After evaluating the pilot wetlands with Division biologists, Coors also will determine if the wetland should be maintained and expanded as part of the company's wastewater treatment facility.
Coors has agreed to provide thousands of fish for stocking in Denver-area waters to improve urban fishing opportunities. The Division and Coors will decide on the number and species of fish next year.
Coors also will provide funding for two graduate students to participate in studies related to the pilot project.
The total value of the settlement to Colorado is more than $500,000, and could be much higher if the constructed wetlands project proves to be a model for efforts by others beyond the scope of the Coors pilot.
"We're pleased with this agreement, especially the opportunity to work with Coors on a wetlands project that has the potential to improve stream quality for Clear Creek and other streams," said Division Director Russ George. "The wetlands project has the potential to benefit Colorado's waterways and fisheries for decades to come. In addition, this agreement will provide more fish for urban waters by next year."
Coors has already made changes to its facility operations to reduce the chance of similar spills.
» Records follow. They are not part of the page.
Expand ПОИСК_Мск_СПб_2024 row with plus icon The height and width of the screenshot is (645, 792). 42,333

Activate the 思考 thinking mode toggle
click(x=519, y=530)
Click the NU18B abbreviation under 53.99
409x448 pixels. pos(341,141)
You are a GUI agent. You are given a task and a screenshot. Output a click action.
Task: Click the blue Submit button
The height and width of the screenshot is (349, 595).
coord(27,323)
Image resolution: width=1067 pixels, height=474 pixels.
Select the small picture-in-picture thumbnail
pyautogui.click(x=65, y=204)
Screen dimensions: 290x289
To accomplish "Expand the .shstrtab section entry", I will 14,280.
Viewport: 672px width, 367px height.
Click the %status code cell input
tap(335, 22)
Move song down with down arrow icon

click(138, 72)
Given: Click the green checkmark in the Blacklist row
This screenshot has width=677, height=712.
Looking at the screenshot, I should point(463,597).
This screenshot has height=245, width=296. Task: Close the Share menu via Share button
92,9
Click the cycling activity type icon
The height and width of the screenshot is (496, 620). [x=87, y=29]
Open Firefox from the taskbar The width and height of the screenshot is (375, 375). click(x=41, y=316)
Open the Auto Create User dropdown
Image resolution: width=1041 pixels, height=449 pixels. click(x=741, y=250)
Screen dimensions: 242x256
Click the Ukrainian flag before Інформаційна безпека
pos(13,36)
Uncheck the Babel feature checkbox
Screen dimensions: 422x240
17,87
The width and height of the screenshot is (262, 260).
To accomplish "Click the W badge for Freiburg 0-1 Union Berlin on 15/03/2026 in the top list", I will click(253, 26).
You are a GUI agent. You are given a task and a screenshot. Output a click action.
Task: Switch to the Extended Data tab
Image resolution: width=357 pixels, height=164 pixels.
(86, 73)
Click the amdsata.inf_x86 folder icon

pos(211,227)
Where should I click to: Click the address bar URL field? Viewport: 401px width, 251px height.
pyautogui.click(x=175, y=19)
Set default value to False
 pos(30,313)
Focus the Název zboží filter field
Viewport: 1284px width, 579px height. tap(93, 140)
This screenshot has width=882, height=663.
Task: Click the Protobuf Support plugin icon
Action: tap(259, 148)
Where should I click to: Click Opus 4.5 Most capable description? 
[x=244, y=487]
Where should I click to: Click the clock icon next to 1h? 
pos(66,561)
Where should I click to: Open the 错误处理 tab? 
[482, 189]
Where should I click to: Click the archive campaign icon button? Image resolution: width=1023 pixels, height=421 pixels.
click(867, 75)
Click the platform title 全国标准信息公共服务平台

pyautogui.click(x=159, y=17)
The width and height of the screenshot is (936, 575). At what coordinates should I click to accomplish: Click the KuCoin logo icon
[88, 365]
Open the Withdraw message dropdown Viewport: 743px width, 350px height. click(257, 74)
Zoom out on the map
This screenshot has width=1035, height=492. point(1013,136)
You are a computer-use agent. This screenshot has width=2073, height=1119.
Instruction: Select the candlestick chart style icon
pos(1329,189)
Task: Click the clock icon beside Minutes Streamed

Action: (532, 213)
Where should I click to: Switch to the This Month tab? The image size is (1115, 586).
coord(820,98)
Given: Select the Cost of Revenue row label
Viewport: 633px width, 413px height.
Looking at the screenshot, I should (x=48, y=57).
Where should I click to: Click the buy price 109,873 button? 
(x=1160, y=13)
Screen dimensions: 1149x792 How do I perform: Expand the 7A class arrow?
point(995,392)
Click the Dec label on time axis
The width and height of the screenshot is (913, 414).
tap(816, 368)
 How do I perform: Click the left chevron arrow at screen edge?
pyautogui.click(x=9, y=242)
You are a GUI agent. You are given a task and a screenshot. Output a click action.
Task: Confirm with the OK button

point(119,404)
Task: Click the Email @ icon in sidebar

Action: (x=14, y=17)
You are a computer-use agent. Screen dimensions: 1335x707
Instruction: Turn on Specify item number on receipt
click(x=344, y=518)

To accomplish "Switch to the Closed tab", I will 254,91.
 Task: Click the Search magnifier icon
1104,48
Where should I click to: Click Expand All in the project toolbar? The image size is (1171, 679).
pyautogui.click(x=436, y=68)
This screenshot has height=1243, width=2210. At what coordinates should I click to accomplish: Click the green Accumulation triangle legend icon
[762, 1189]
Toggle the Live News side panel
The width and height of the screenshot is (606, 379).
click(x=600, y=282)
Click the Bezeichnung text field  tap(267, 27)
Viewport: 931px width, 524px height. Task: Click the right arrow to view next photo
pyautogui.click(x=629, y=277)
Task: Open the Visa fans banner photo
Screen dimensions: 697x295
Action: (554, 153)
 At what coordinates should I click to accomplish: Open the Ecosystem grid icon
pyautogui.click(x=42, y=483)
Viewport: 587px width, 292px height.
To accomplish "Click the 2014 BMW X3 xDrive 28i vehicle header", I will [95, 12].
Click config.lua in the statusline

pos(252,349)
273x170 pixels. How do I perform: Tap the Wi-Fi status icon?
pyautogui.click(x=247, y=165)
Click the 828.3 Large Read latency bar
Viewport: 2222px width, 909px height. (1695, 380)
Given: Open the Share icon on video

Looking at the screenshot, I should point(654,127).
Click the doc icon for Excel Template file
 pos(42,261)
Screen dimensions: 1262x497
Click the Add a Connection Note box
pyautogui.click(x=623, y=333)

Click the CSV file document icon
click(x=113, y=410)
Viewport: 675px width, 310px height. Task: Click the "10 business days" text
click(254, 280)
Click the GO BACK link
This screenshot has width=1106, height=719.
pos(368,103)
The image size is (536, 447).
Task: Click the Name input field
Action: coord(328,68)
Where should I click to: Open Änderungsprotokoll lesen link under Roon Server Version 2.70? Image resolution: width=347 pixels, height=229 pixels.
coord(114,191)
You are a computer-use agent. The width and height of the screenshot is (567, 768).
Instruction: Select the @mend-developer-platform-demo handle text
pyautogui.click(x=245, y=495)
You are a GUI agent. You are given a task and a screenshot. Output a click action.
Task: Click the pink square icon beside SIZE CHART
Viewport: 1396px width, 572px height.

The company previously reached agreement with the Colorado Department of Public Health and Environment for wastewater discharge permit violations.
"We're pleased to work with the Division of Wildlife on this project," said John Schallenkamp, Coors vice-president of Engineering and Technical Services. "As a Colorado company with roots in this state, we believe this agreement will benefit Colorado's natural resources, our company and Coloradans."
Schallenkamp added, "Coors recognizes the importance of wetlands to the Division, particularly because of the wildlife habitat they provide and because of environmental benefits associated with the possible use of constructed wetlands in place of alternative treatments of wastewater effluent."
The spill occurred Aug. 24, 2000, when high-gravity beer was accidentally released from the brewery to the Coors wastewater treatment facility and subsequently into Clear Creek, removing oxygen from the stream and killing thousands of fish. Division aquatic biologists determined that the spill had a short-term impacton Clear Creek and did not cause permanent harm to the stream. Aquatic species in the creek began to naturally repopulate the area shortly after the spill occurred.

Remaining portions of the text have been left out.